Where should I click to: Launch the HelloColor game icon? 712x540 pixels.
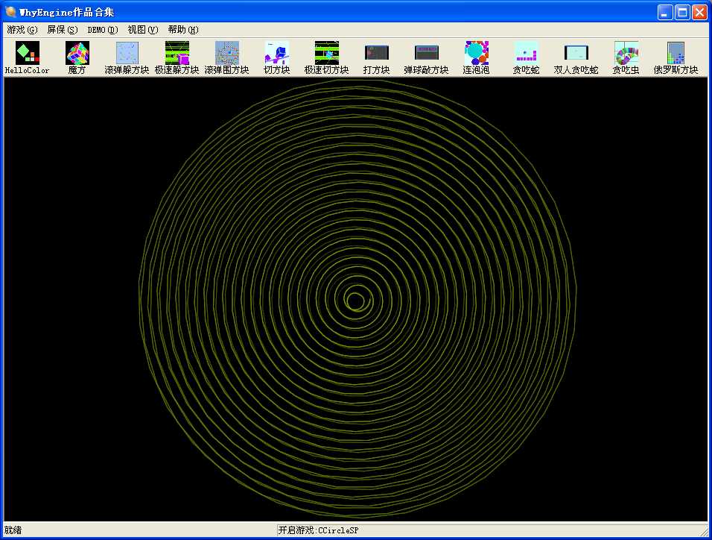click(x=28, y=54)
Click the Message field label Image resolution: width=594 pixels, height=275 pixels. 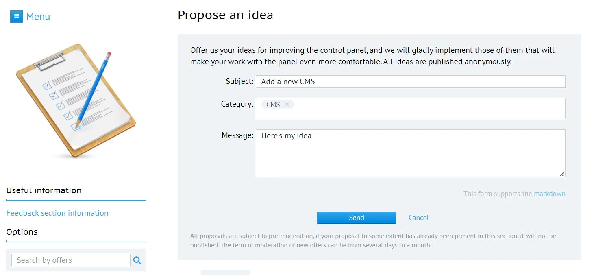tap(237, 135)
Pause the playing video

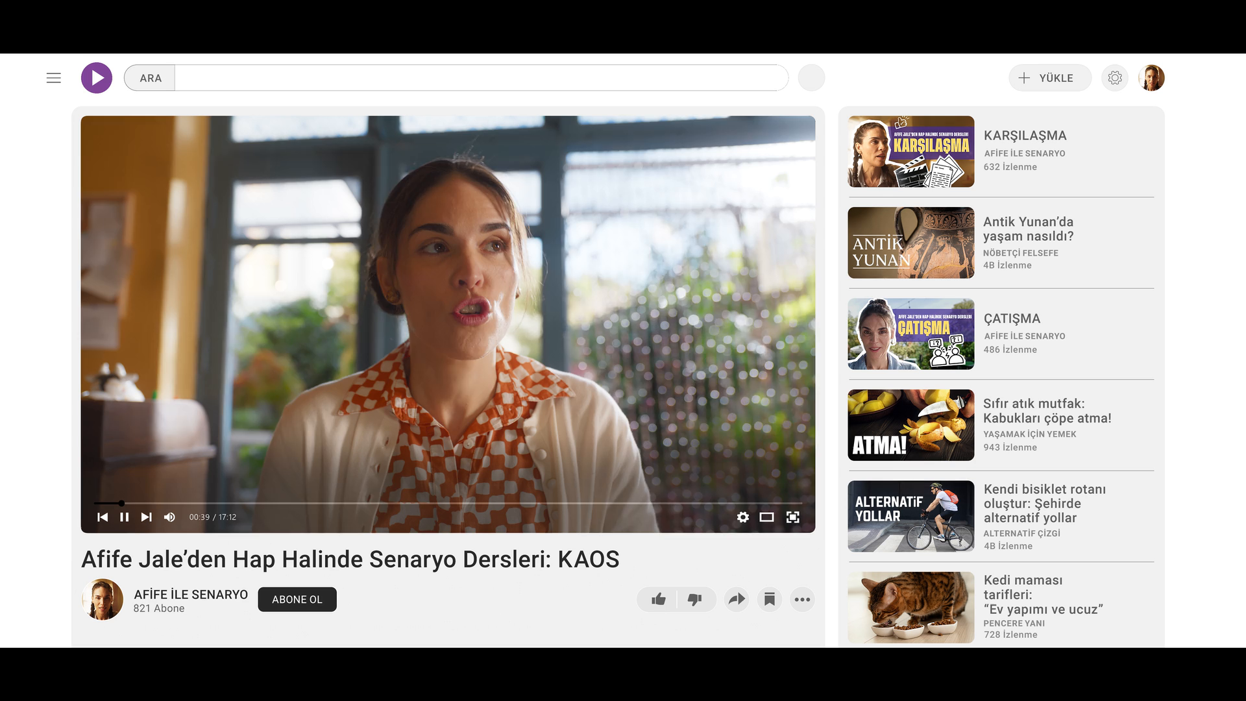125,517
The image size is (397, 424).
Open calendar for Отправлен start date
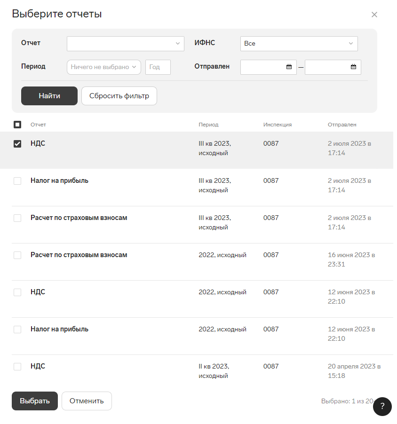(289, 67)
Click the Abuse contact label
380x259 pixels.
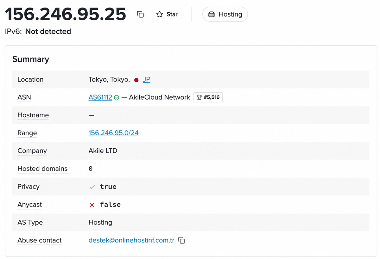coord(40,240)
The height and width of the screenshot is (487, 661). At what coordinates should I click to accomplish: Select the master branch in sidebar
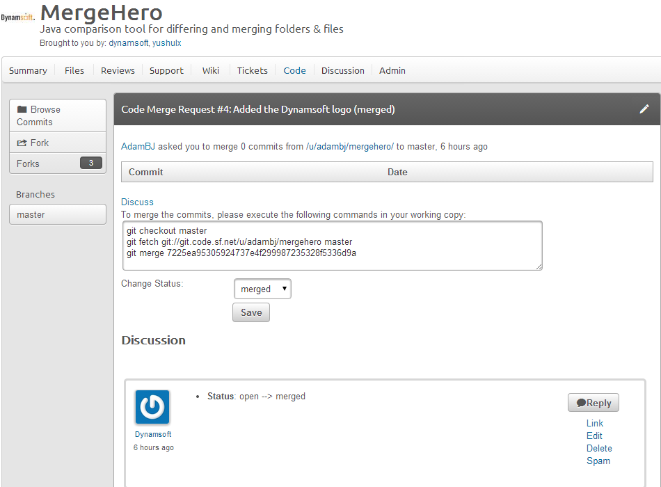57,214
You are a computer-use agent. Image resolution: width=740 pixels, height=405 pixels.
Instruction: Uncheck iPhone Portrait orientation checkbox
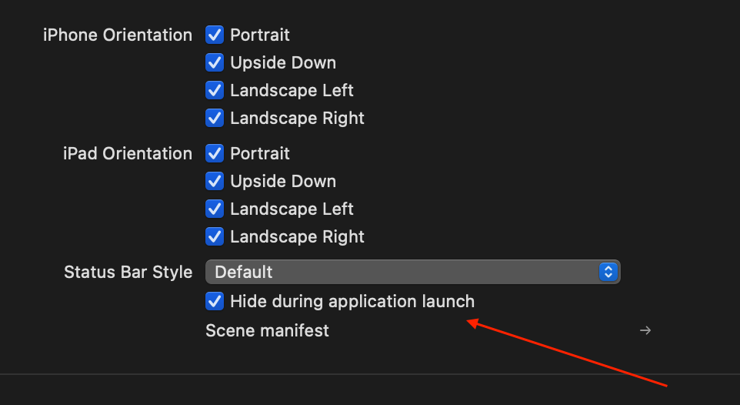click(215, 35)
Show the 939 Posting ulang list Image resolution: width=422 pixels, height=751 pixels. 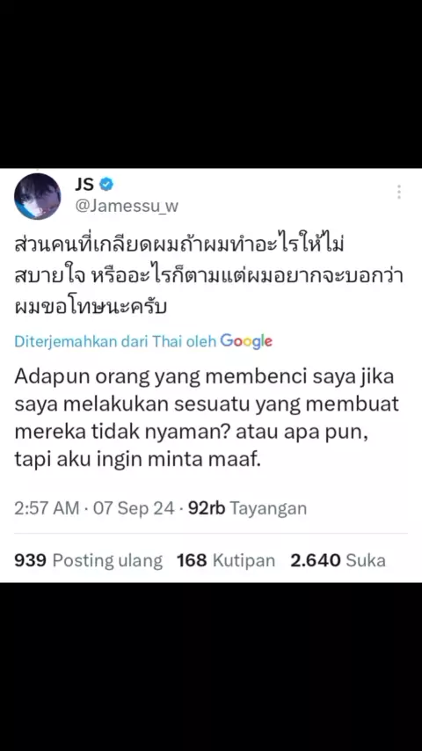click(89, 560)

# # # #

- [What you are asked to do]
Please reproduce the listing's lines word for word, starting at the line that contains "Click the Abuse contact label" and ending at the line that contains "click(215, 35)", with both of those lines included and the pictures left out.

- [Complete output]
Click the Abuse contact label
380x259 pixels.
coord(40,240)
The height and width of the screenshot is (487, 661). At what coordinates should I click to accomplish: Select the master branch in sidebar
57,214
You are a computer-use agent. Image resolution: width=740 pixels, height=405 pixels.
Instruction: Uncheck iPhone Portrait orientation checkbox
click(215, 35)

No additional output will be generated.